The inspiration for this comes from the involtini con pancetta e salvia recipe in this month's Conad supermarket chain's free magazine. Their involtini are made with chicken breast escalopes and filled with chestnuts and mirtilli [whortleberries]. Well, I can't stand chestnuts and couldn't find any mirtilli, so I used a mushroom mixture and what has accidentally become my ingredient of the month - pomegranate seeds.

The Conad butcher, pleased that someone was going to cook something from the magazine - I didn't tell him of my sabotage plans - suggested I use skinless chicken thigh fillets instead of breasts and, although there were thin strips of pancetta already on display on the counter, he decided these were not thin enough and cut some more especially. This kind of service and advice always cheers me up and he hasn't been wrong yet!

Anyway, this is what I ended up doing:

First, soften about 200 gr sliced mushrooms in 125 gr butter and add a handful of pane grattugiato or fresh breadcrumbs plus some chopped fresh sage.  Stir well and take off the heat. Lay the fillets - I used 6 -  out on a chopping board and spread the mushroom mixture over them. Distribute the contents of half a pack of pancetta dolce cubes over [about 85 gr] and sprinkle over some pomegranate seeds, a little ground cinnamon and about half teasp ground cloves. Add a few twists of pepper and some seasalt, roll up the fillets in 2 slices of pancetta each and secure with cooking string. Tuck a sage leaf into the top of each involtino. Brown them on all sides in 4 tablesp olive oil in a wide pan, then add a glass of white wine.  When it evaporates, add 200 ml chicken or vegetable stock and some more pomegranate seeds. Bring to the boil, then simmer for about 40 mins, turning the involtini over after 20 mins.  Take the involtini out and place on a serving dish and snip the string off, then quickly add a roux of a dessertspoon of butter and the same quantity of flour to the sauce. Stir to dissolve and thicken the sauce, pour over the involtini and serve.  [You can slice them to serve if you like but I'm not good at slicing meat thinly and, in the absence of one of those meat-slicing contraptions that most Italian women have, would make a terrible mess.] Decorate with even more pomegranate seeds if you wish.

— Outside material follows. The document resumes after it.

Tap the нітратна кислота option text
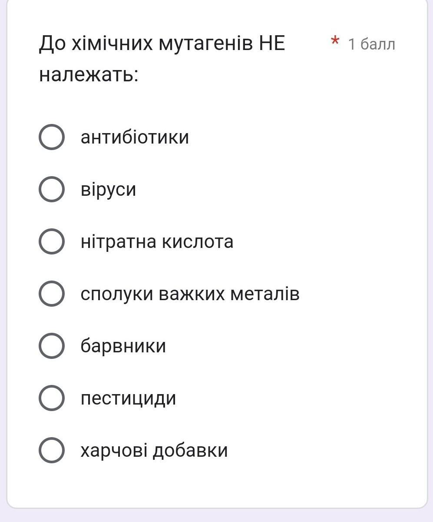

Buon appetito. [I think I've used up all those pomegranates now!]


Lee said...

That's sounds very tasty, Pat. I love personal service like that. And it's the reason why I never leave this mountain to go shopping down on the coast amongst the madding crowds at the large shopping centres. I hate large shoppings...and the crowds!

Welshcakes Limoncello said...

Thanks, Lee. Yes, I do like personal service but I'm also a fan of big shops!

Ignatowski said...

Your husband HAS to be the luckiest man on the face of the earth.

Welshcakes Limoncello said...

It's very kind of you to say so, Ignatowski but I don't have one!